Written exercise
Lay out every line of the material as a Markdown table with two columns, Row and Text: Row holds the running number and Text holds the line itself. Leave out blank lines.
======== Dataset content
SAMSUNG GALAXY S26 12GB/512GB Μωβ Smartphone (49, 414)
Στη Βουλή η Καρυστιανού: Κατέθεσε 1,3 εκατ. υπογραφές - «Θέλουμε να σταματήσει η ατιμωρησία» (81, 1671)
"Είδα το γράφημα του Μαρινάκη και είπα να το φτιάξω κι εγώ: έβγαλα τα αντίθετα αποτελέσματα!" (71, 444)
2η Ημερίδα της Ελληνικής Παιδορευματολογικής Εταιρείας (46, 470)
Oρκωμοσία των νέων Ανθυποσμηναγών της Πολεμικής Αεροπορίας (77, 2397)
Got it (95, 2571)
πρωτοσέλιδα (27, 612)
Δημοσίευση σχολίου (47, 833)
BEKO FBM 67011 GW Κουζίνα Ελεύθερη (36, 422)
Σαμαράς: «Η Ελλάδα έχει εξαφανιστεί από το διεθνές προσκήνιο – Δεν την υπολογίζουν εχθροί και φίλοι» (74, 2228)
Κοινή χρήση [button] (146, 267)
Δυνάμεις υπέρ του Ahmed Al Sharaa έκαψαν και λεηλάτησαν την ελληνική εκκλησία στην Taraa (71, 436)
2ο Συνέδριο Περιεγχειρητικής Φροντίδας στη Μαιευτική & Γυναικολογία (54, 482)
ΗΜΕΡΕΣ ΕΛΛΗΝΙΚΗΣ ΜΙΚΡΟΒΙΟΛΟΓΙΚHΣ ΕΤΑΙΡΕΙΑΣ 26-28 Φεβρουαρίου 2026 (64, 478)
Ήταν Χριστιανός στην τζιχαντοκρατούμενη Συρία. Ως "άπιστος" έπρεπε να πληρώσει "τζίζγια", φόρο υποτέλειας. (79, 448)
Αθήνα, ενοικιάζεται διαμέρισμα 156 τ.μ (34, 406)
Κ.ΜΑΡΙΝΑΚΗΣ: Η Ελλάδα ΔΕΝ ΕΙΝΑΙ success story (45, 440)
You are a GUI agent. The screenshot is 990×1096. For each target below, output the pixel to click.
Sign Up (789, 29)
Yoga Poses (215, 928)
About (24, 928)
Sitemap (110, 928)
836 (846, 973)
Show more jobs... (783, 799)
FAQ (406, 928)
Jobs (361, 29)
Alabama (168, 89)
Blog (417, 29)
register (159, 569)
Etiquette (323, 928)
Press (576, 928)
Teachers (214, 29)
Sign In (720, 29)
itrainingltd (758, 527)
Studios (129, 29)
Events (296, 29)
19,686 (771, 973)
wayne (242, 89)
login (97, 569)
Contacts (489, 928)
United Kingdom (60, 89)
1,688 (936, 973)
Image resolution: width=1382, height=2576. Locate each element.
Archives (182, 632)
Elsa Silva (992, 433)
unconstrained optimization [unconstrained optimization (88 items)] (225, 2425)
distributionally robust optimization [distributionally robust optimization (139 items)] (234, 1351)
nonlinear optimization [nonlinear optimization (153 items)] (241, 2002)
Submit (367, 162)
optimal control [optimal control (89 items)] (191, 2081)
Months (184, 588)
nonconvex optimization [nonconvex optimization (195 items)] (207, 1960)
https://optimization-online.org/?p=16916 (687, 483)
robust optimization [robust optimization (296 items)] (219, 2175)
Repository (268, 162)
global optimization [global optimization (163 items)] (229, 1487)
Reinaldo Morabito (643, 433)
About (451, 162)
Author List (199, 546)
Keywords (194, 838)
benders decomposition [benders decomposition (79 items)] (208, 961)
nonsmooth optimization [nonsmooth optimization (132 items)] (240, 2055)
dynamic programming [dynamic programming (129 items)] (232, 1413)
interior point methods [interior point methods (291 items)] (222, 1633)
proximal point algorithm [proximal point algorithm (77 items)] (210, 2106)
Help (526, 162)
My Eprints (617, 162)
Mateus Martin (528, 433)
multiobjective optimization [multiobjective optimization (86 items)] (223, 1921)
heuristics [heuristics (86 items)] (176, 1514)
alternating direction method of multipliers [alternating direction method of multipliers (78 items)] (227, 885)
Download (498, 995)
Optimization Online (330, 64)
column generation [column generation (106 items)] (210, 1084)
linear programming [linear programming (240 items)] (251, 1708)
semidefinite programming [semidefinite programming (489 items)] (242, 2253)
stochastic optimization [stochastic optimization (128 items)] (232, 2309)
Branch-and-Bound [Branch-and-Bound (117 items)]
================
Output below
| Row | Text |
|---|---|
| 1 | SAMSUNG GALAXY S26 12GB/512GB Μωβ Smartphone (49, 414) |
| 2 | Στη Βουλή η Καρυστιανού: Κατέθεσε 1,3 εκατ. υπογραφές - «Θέλουμε να σταματήσει η ατιμωρησία» (81, 1671) |
| 3 | "Είδα το γράφημα του Μαρινάκη και είπα να το φτιάξω κι εγώ: έβγαλα τα αντίθετα αποτελέσματα!" (71, 444) |
| 4 | 2η Ημερίδα της Ελληνικής Παιδορευματολογικής Εταιρείας (46, 470) |
| 5 | Oρκωμοσία των νέων Ανθυποσμηναγών της Πολεμικής Αεροπορίας (77, 2397) |
| 6 | Got it (95, 2571) |
| 7 | πρωτοσέλιδα (27, 612) |
| 8 | Δημοσίευση σχολίου (47, 833) |
| 9 | BEKO FBM 67011 GW Κουζίνα Ελεύθερη (36, 422) |
| 10 | Σαμαράς: «Η Ελλάδα έχει εξαφανιστεί από το διεθνές προσκήνιο – Δεν την υπολογίζουν εχθροί και φίλοι» (74, 2228) |
| 11 | Κοινή χρήση [button] (146, 267) |
| 12 | Δυνάμεις υπέρ του Ahmed Al Sharaa έκαψαν και λεηλάτησαν την ελληνική εκκλησία στην Taraa (71, 436) |
| 13 | 2ο Συνέδριο Περιεγχειρητικής Φροντίδας στη Μαιευτική & Γυναικολογία (54, 482) |
| 14 | ΗΜΕΡΕΣ ΕΛΛΗΝΙΚΗΣ ΜΙΚΡΟΒΙΟΛΟΓΙΚHΣ ΕΤΑΙΡΕΙΑΣ 26-28 Φεβρουαρίου 2026 (64, 478) |
| 15 | Ήταν Χριστιανός στην τζιχαντοκρατούμενη Συρία. Ως "άπιστος" έπρεπε να πληρώσει "τζίζγια", φόρο υποτέλειας. (79, 448) |
| 16 | Αθήνα, ενοικιάζεται διαμέρισμα 156 τ.μ (34, 406) |
| 17 | Κ.ΜΑΡΙΝΑΚΗΣ: Η Ελλάδα ΔΕΝ ΕΙΝΑΙ success story (45, 440) |
| 18 | You are a GUI agent. The screenshot is 990×1096. For each target below, output the pixel to click. |
| 19 | Sign Up (789, 29) |
| 20 | Yoga Poses (215, 928) |
| 21 | About (24, 928) |
| 22 | Sitemap (110, 928) |
| 23 | 836 (846, 973) |
| 24 | Show more jobs... (783, 799) |
| 25 | FAQ (406, 928) |
| 26 | Jobs (361, 29) |
| 27 | Alabama (168, 89) |
| 28 | Blog (417, 29) |
| 29 | register (159, 569) |
| 30 | Etiquette (323, 928) |
| 31 | Press (576, 928) |
| 32 | Teachers (214, 29) |
| 33 | Sign In (720, 29) |
| 34 | itrainingltd (758, 527) |
| 35 | Studios (129, 29) |
| 36 | Events (296, 29) |
| 37 | 19,686 (771, 973) |
| 38 | wayne (242, 89) |
| 39 | login (97, 569) |
| 40 | Contacts (489, 928) |
| 41 | United Kingdom (60, 89) |
| 42 | 1,688 (936, 973) |
| 43 | Image resolution: width=1382, height=2576. Locate each element. |
| 44 | Archives (182, 632) |
| 45 | Elsa Silva (992, 433) |
| 46 | unconstrained optimization [unconstrained optimization (88 items)] (225, 2425) |
| 47 | distributionally robust optimization [distributionally robust optimization (139 items)] (234, 1351) |
| 48 | nonlinear optimization [nonlinear optimization (153 items)] (241, 2002) |
| 49 | Submit (367, 162) |
| 50 | optimal control [optimal control (89 items)] (191, 2081) |
| 51 | Months (184, 588) |
| 52 | nonconvex optimization [nonconvex optimization (195 items)] (207, 1960) |
| 53 | https://optimization-online.org/?p=16916 (687, 483) |
| 54 | robust optimization [robust optimization (296 items)] (219, 2175) |
| 55 | Repository (268, 162) |
| 56 | global optimization [global optimization (163 items)] (229, 1487) |
| 57 | Reinaldo Morabito (643, 433) |
| 58 | About (451, 162) |
| 59 | Author List (199, 546) |
| 60 | Keywords (194, 838) |
| 61 | benders decomposition [benders decomposition (79 items)] (208, 961) |
| 62 | nonsmooth optimization [nonsmooth optimization (132 items)] (240, 2055) |
| 63 | dynamic programming [dynamic programming (129 items)] (232, 1413) |
| 64 | interior point methods [interior point methods (291 items)] (222, 1633) |
| 65 | proximal point algorithm [proximal point algorithm (77 items)] (210, 2106) |
| 66 | Help (526, 162) |
| 67 | My Eprints (617, 162) |
| 68 | Mateus Martin (528, 433) |
| 69 | multiobjective optimization [multiobjective optimization (86 items)] (223, 1921) |
| 70 | heuristics [heuristics (86 items)] (176, 1514) |
| 71 | alternating direction method of multipliers [alternating direction method of multipliers (78 items)] (227, 885) |
| 72 | Download (498, 995) |
| 73 | Optimization Online (330, 64) |
| 74 | column generation [column generation (106 items)] (210, 1084) |
| 75 | linear programming [linear programming (240 items)] (251, 1708) |
| 76 | semidefinite programming [semidefinite programming (489 items)] (242, 2253) |
| 77 | stochastic optimization [stochastic optimization (128 items)] (232, 2309) |
| 78 | Branch-and-Bound [Branch-and-Bound (117 items)] |